• _TASK STATEMENT_: For each line below that holds the word "resolution", make a copy.
● ● ● ● ● ● ●
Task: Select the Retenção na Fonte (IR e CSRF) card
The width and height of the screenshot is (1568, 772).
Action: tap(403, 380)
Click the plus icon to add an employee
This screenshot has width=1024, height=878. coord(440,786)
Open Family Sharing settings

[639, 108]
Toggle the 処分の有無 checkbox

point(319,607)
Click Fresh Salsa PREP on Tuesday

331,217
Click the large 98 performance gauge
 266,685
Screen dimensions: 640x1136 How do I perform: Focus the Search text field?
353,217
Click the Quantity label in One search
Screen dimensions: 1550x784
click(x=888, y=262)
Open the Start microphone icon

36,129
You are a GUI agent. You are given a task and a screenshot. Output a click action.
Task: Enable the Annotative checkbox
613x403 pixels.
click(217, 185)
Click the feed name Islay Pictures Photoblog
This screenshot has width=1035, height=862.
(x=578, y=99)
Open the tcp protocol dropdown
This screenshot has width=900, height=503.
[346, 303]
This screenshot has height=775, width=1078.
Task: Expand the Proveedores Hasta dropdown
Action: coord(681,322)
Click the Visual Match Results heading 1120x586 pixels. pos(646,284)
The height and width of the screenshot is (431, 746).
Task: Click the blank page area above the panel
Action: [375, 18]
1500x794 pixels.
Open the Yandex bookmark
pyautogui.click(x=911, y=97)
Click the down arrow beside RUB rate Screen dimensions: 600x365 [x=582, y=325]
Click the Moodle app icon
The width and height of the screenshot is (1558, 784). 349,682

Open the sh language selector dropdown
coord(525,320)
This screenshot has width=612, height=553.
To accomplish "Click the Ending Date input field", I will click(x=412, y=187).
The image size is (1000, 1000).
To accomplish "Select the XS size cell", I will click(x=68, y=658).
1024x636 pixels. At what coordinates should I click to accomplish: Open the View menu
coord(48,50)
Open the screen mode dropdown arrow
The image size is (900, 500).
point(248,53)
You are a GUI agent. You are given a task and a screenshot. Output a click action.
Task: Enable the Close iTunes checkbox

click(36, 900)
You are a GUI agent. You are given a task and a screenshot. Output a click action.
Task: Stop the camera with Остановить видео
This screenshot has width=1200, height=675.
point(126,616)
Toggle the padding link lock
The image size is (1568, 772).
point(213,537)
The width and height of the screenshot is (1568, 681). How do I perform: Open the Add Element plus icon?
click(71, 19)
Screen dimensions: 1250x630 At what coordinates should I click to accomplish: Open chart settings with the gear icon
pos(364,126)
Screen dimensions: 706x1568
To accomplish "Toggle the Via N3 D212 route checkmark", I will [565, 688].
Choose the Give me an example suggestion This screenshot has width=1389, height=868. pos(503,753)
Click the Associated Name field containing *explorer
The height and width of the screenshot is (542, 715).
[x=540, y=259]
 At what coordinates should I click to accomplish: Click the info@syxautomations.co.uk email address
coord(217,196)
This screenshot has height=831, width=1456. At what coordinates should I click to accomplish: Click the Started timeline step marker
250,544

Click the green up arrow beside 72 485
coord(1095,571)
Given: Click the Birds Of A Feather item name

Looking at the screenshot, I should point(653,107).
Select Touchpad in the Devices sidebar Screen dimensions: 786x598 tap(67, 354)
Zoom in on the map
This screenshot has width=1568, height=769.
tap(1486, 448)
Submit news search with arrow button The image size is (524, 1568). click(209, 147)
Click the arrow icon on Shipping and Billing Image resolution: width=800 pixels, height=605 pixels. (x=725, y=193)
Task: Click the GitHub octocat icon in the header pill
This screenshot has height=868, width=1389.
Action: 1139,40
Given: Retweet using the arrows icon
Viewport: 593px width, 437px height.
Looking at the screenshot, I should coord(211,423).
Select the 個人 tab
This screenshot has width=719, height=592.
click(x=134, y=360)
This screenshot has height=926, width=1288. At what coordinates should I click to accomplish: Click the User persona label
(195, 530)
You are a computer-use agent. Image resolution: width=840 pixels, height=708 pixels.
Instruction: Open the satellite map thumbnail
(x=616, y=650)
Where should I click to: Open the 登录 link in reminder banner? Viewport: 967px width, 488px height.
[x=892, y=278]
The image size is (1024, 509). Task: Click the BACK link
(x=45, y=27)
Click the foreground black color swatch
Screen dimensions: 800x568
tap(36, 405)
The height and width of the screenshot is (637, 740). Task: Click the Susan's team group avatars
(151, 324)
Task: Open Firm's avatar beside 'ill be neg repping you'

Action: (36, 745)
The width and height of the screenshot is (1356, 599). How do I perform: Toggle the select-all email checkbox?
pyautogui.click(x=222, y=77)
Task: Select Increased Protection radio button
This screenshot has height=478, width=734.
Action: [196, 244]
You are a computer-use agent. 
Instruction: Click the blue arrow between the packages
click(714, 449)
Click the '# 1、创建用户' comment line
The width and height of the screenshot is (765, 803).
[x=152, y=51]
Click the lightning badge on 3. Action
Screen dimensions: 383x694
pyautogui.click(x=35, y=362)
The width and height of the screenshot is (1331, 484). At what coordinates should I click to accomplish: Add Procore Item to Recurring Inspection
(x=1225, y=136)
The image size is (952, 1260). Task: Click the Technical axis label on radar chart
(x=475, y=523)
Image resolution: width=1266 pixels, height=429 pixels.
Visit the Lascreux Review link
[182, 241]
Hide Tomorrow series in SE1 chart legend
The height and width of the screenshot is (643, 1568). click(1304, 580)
● ● ● ● ● ● ●
• _YOUR SOLUTION_:
Click the arrow icon on Shipping and Billing Image resolution: width=800 pixels, height=605 pixels. (x=725, y=193)
You are a computer-use agent. Image resolution: width=840 pixels, height=708 pixels.
Image resolution: width=1266 pixels, height=429 pixels.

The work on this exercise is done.